Topeng putih itu bergumam karena terkejut.
“Apa? Apa maksudmu…?”
“Itu melanggar aturan. Kita perlu memverifikasi identitas orang ini.”
“Cukup. Aku akan mengurusnya. Kembalilah ke tempat duduk kalian dan bersiap tanpa ada masalah.”
Topeng hitam itu memotong mereka dan berkata padaku,
“Ikuti aku.”
Saya mengikuti topeng hitam itu ke belakang panggung, dan ada tangga menuju ke luar.
“Pergilah ke sana. Kau akan menemukan jalan keluar.”
“Terima kasih, anak muda.”
Aku mengangguk tanpa suara.

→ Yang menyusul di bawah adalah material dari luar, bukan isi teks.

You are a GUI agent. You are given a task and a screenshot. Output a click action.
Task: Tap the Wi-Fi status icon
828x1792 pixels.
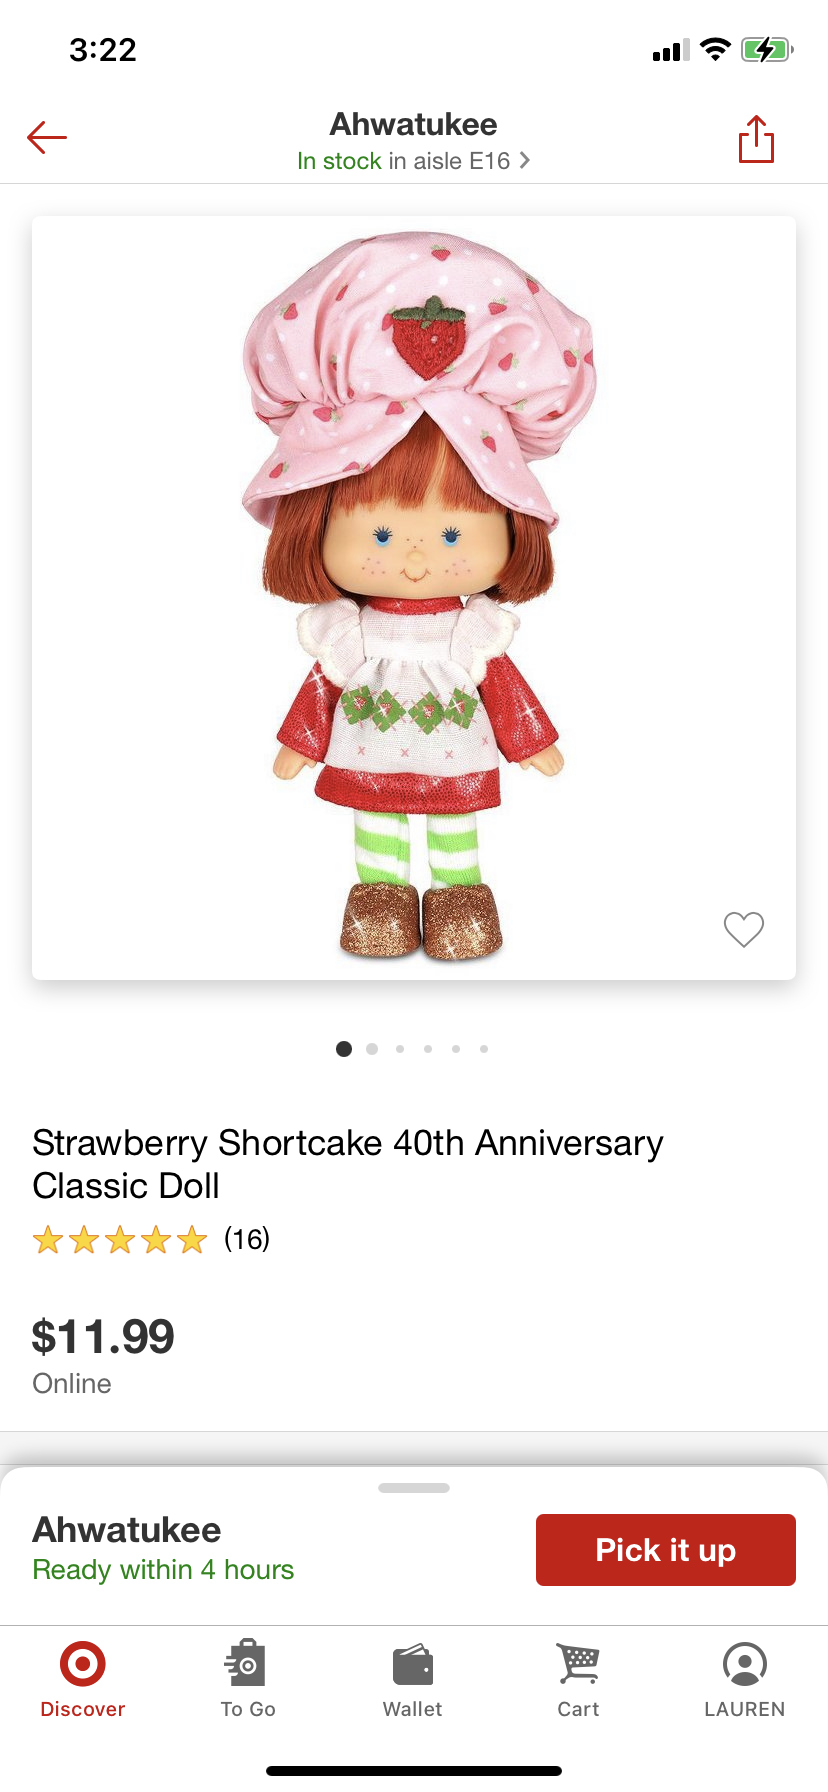pos(715,50)
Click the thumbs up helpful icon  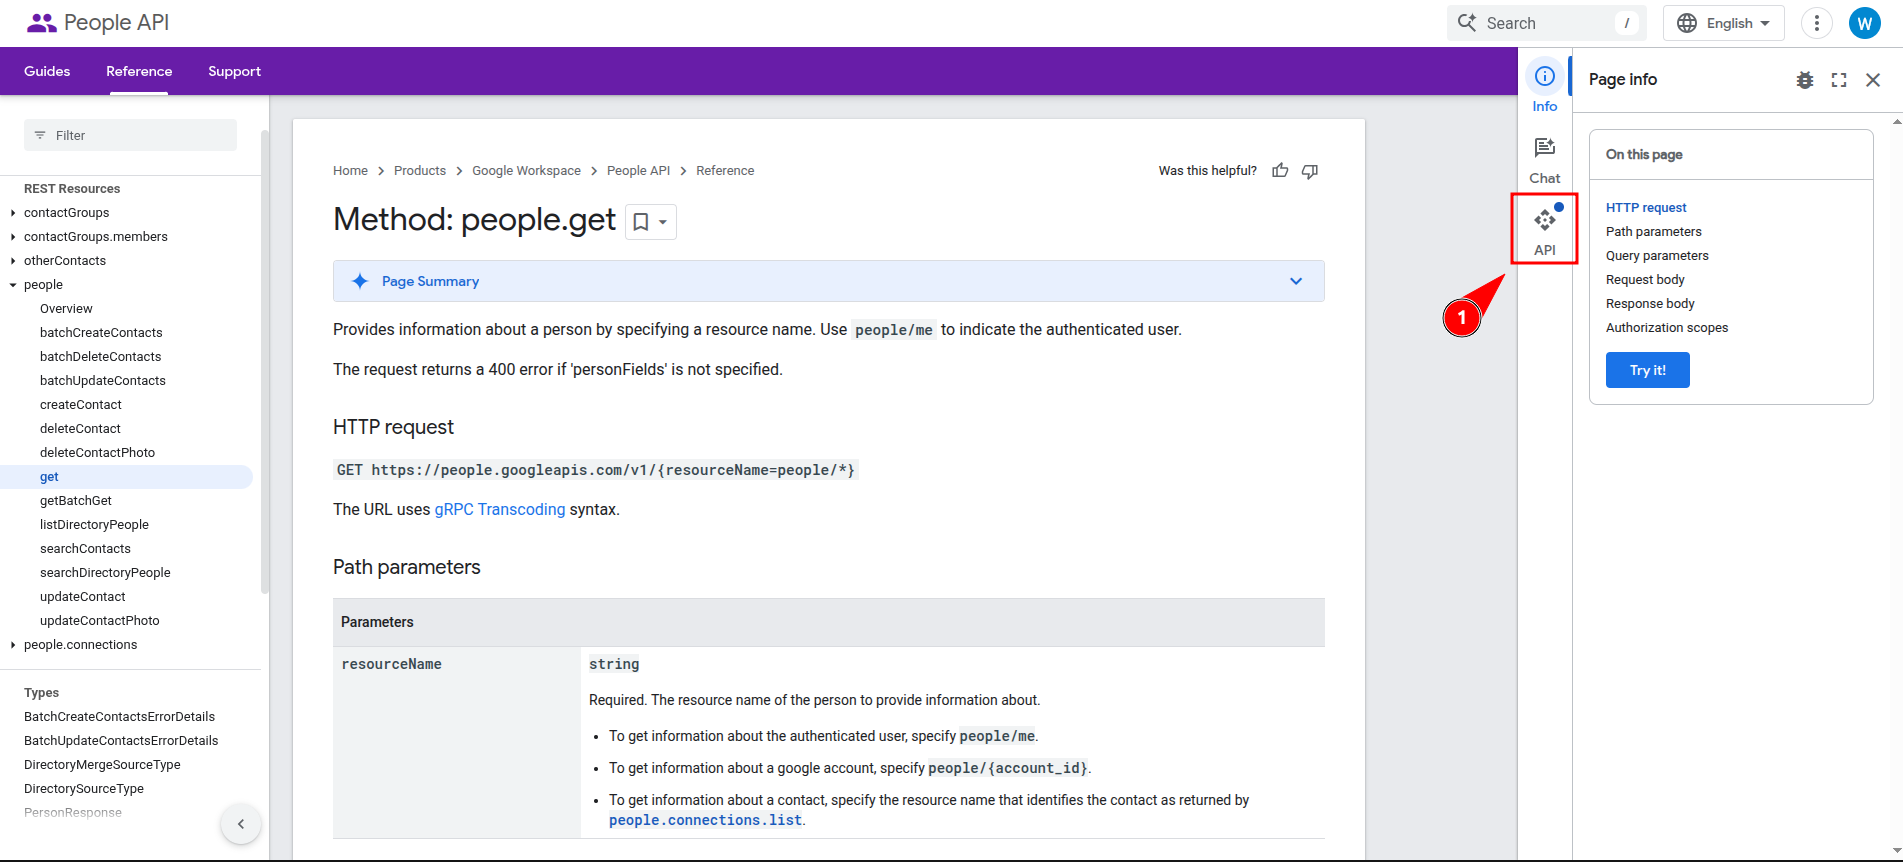pos(1280,171)
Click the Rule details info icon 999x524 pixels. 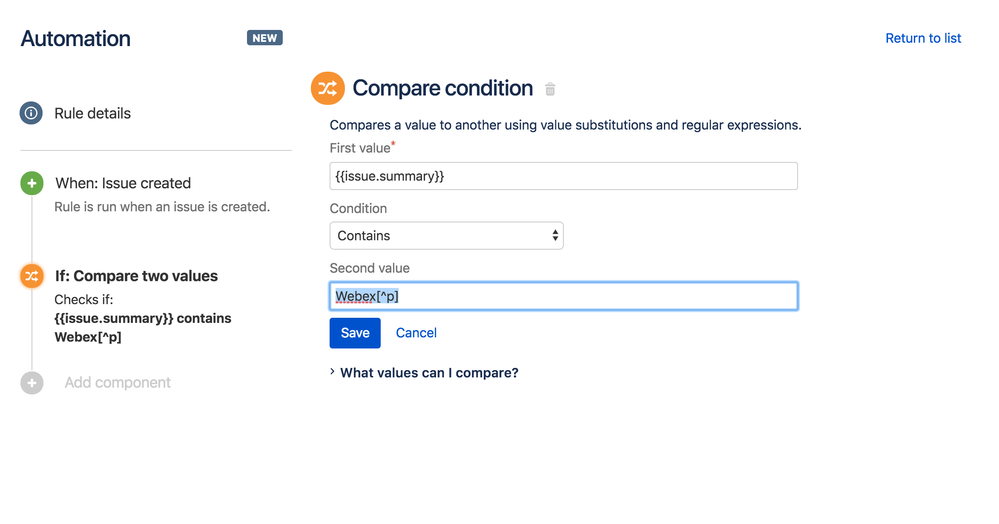pyautogui.click(x=31, y=113)
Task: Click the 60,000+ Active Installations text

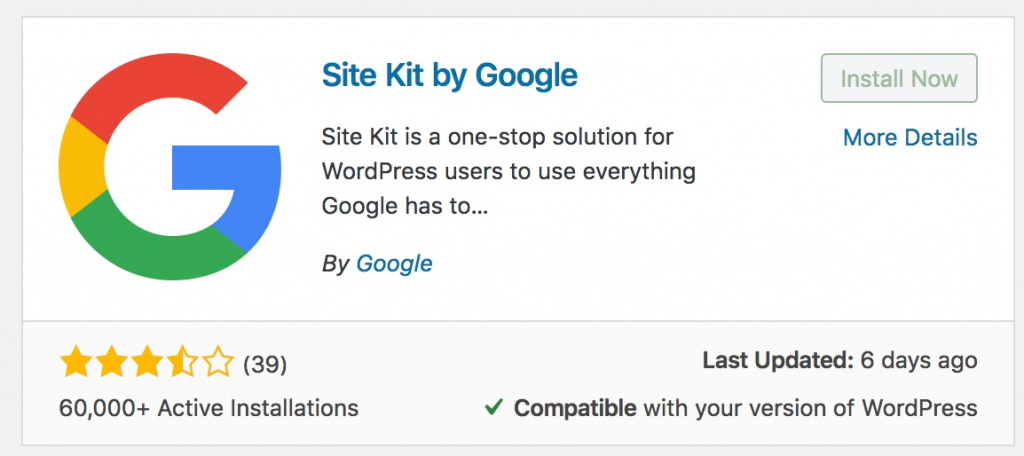Action: pyautogui.click(x=209, y=408)
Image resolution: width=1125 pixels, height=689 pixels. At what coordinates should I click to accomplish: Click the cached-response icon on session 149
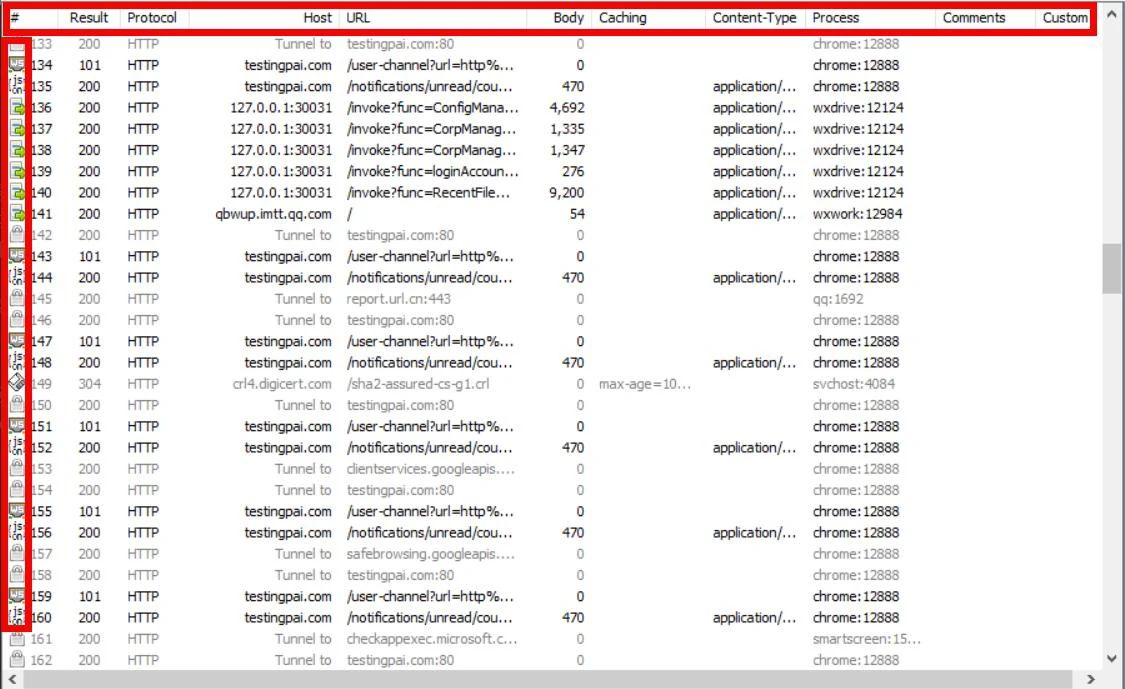click(x=14, y=384)
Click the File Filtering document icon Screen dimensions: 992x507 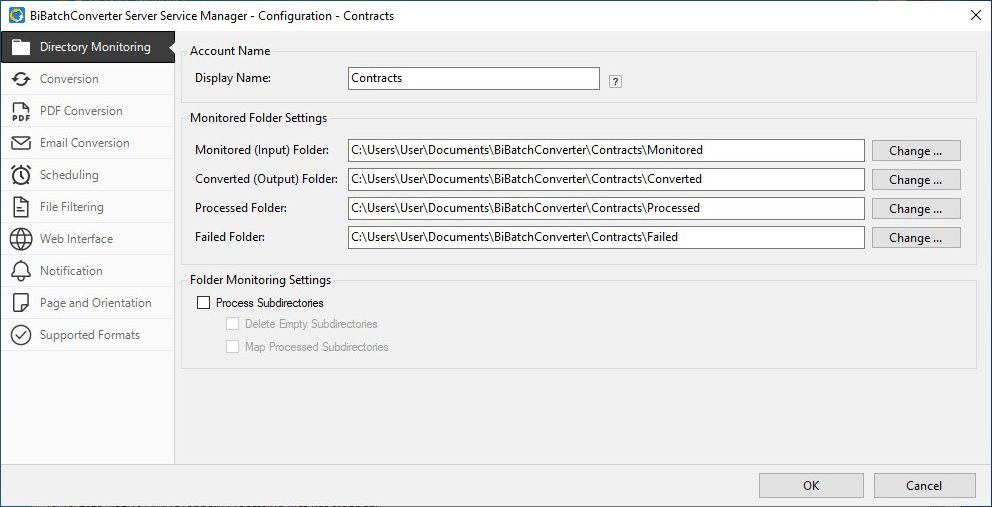click(21, 207)
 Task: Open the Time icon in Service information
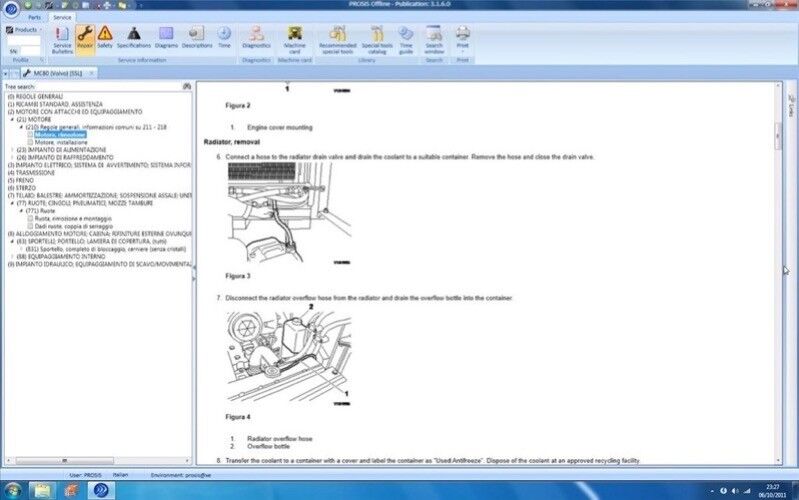[x=223, y=38]
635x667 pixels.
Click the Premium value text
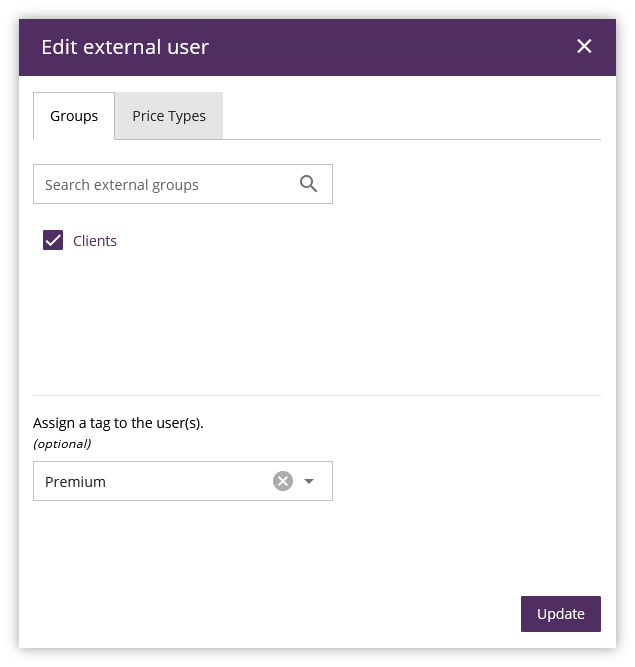(76, 482)
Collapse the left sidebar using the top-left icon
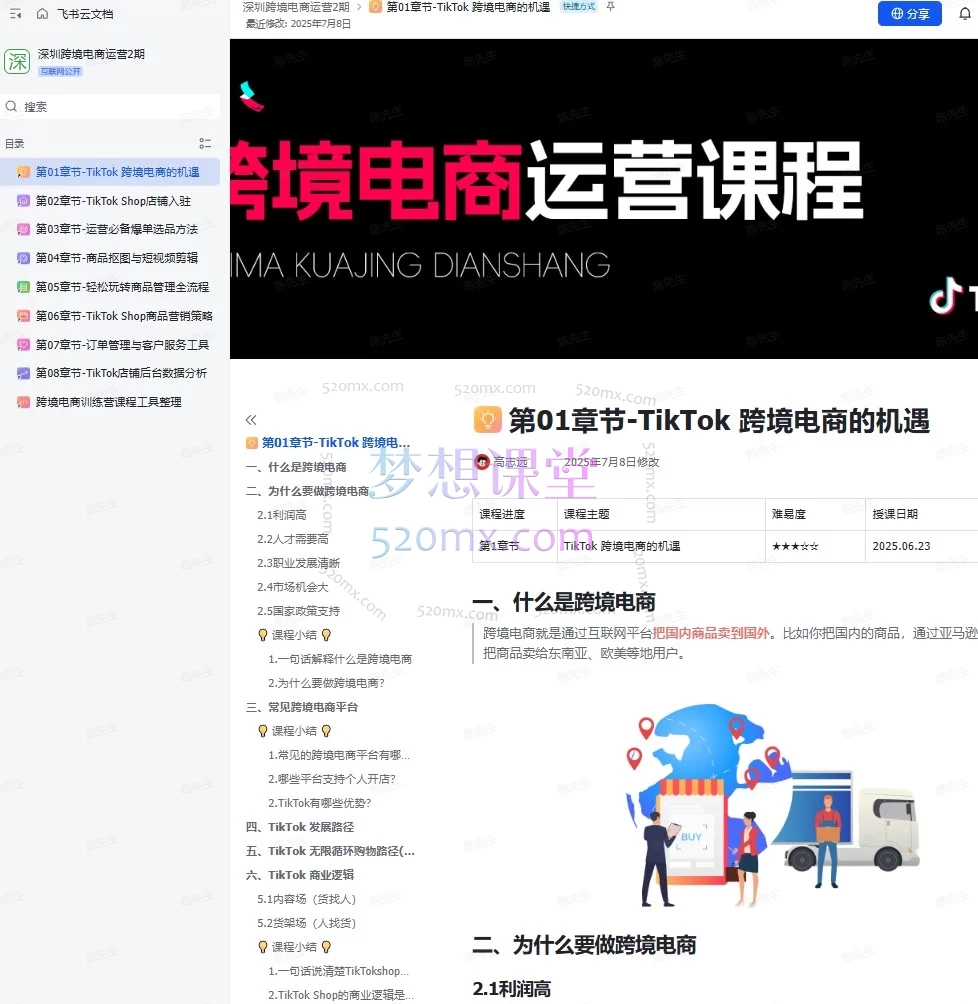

Seperti yang dia katakan, saat aku sampai di puncak tangga, aku melihat pintu yang telah kumasuki.
Di meja kasir, pemuda berpakaian putih itu tertidur. Ia melihatku dan tersenyum lebar.
“Apakah kamu menikmati mimpi malam ini?”
“Benar. Aku bahkan menjual satu bintang hari ini.”
“Haha, aku tahu. Aku akan memberimu sertifikat, jadi kembalilah nanti untuk menerima pembayaranmu.”
Aku merasakan perasaan tidak nyaman dan menatap pemuda itu sebelum menjawab,
“…Baiklah.”
“Ya. Kalau begitu, selamat tinggal, Tuan Muda.”
Entah mengapa, suara pemuda itu tetap terasa dibuat-buat.
* * *
Pada suatu malam gelap yang hanya diterangi cahaya bulan.
Saat aku kembali ke tanah milik keluargaku, setelah melewati bagian timur Khao Tao, aku tiba-tiba tertawa kecil. Kata-kata terakhir si penipu itu terus terngiang di telingaku.
— Kalau begitu, selamat tinggal, Tuan Muda.
Saya jelas menyamar sebagai Bravo Khan.
Tapi apa? Selamat tinggal, Tuan Muda?
‘Dasar orang yang kurang ajar.’
Kurasa aku tahu kenapa aku terus merasa gelisah.